L'égalitarisme, c'est pas ce que vous croyez

Les militants parfaits existent-ils ?

Voilà un bon moment que je veux écrire cet article. Mais de peur de donner du grain à moudre à nos détracteurs, de peur de laisser entendre qu’il faut cesser de s’indigner contre les propos intolérants, même intra-militants (alors que ce n’est pas du tout mon but), je ne l’ai pas encore fait. Pourtant, plus le temps passe et plus je me dis qu’il faudrait que nous, militants, nous nous interrogions sur notre intransigeance. Surtout celle que nous avons entre nous.

Je ne vais pas le cacher, les raisons qui me poussent à écrire cet article sont les deux derniers gros événement de twitter : la dénonciation des propos de l’elfe qui a tenu des propos problématiques au sujet des neuroatypiques et l’indignation de beaucoup de féministes qui ont appris que le projet crocodile allait sortir en livre papier (et donc que son auteur allait être rémunéré à partir de témoignages de femmes).

Dans ces deux cas, nous avons deux militants qui tentent autant que faire se peut de se remettre en question et de lutter contre les injustices qui sont présentes dans notre société. Ces deux personnes ont essuyé beaucoup d’agressivité. À tort ou à raison, je ne saurais le dire, mais j’ai été personnellement affectée de voir que des personnes que j’estime et que j’admire se faire ainsi exécuter sur la place publique virtuelle que peut être twitter. Je ne dis pas qu’il était inconvenant de relever leur attitude et/ou leur propos. Interroger leur manière d’agir est nécessaire pour faire de notre groupe militant un endroit safe et de notre lutte un combat efficace. Mais une fois n’est pas coutume, je m’interroge non pas sur le fond, mais sur la forme.

D’une manière générale, j’ai l’impression que lorsqu’un propos ou une attitude problématique est relevée, nous avons tendance à ne plus nous interroger sur la personne à l’origine du problème et à nous concentrer sur ce qui est fait ou dit. Or, ça me dérange. Parce que s’en prendre sans prendre de gants à une personne avec 100% (ou presque) de privilèges qui ne s’est jamais remis en question et qui, face aux militants, se drape dans un « vous avez pas d’humour » ou un « on ne peut plus rien dire », je comprends. Face aux dominants qui font la sourde oreille, il faut parfois sortir les couteaux. Face aux personnes qui oppressent sans jamais écouter la voix des oppressés, il faut crier pour se faire entendre. Là où je suis davantage dubitative, c’est quand une personne qui a, à de nombreuses reprises, montré sa bonne foi, est châtiée au moindre faux-pas, sans que personne ne cherche à comprendre.
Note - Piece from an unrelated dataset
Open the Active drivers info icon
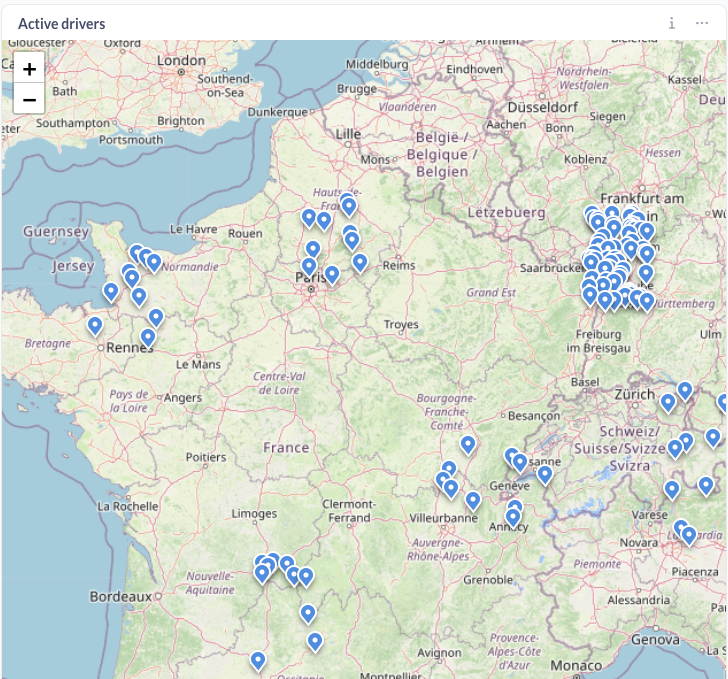click(x=672, y=23)
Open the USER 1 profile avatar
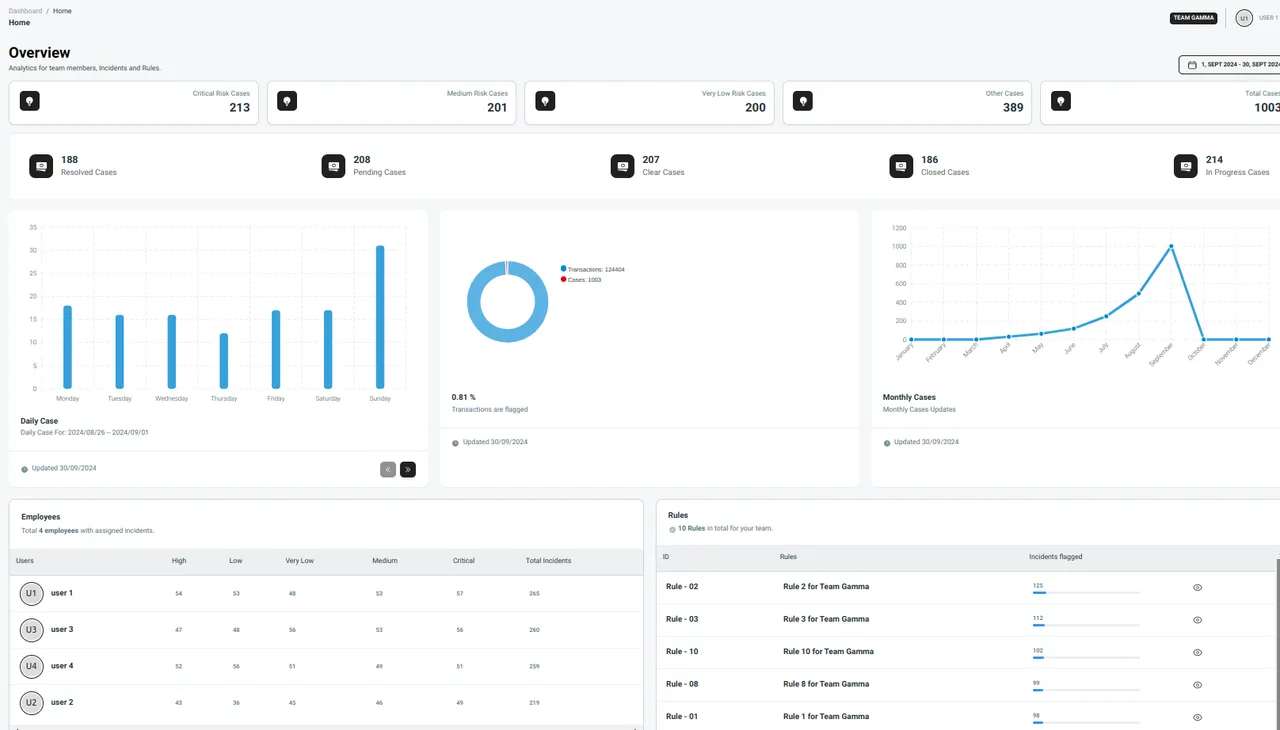The image size is (1280, 730). pos(1243,17)
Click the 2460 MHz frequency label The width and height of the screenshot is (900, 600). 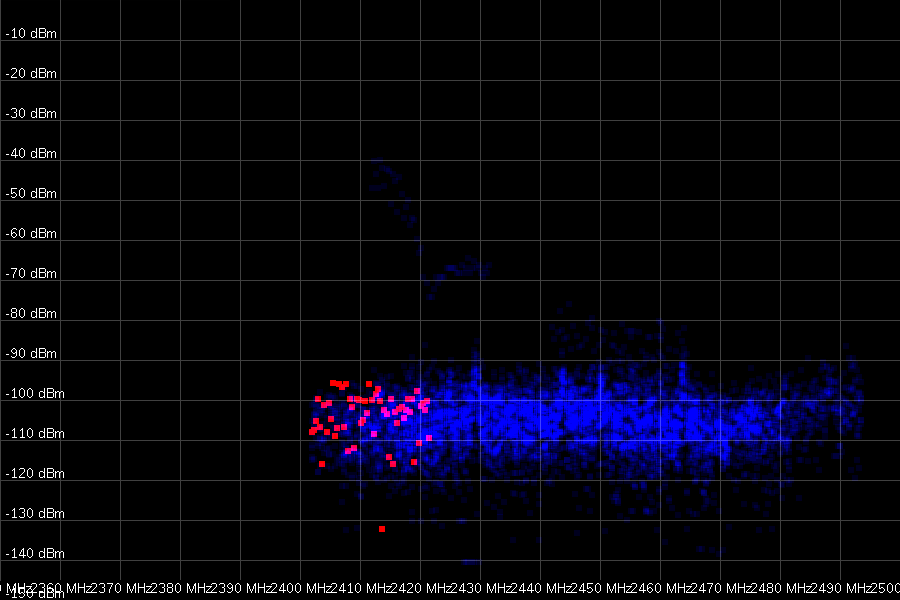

Parlons de Thomas Mathieu en guise d’exemple. Voilà longtemps que je suis son tumblr Projet Crocodile. Et certaines de ses notes, au départ, étaient problématiques. Il avait notamment fait une note grossophobe. J’ai écrit à Thomas Mathieu pour le lui faire remarquer et lui expliquer le problème, et le lendemain, la note avait disparu, avec, en plus des excuses publiques. Thomas Mathieu avait effacé ce qui lui avait demandé plusieurs heures de travail sans se plaindre. En temps qu’illustratrice, je sais combien il peut être douloureux d’effacer un travail sur lequel on s’est donné du mal. Je pense donc que, sans donner de cookie, on peut prendre cette action comme un gage de bonne foi. Bref. Cette bonne foi s’est manifestée à d’autres reprises chez Thomas Mathieu, prouvant qu’il est conscient des privilèges qu’il possède et qu’il tente autant que possible de faire de sa personne un allié de qualité. Ça ne fait pas de lui une personne 100% safe, mais en revanche, ça fait de lui une personne avec qui il est possible de discuter et de se faire entendre. Raison pour laquelle j’ai trouvé vraiment regrettable qu’il soit dénigré à ce point, parfois sans lui laisser de chance de s’expliquer au sujet de l’édition de son livre.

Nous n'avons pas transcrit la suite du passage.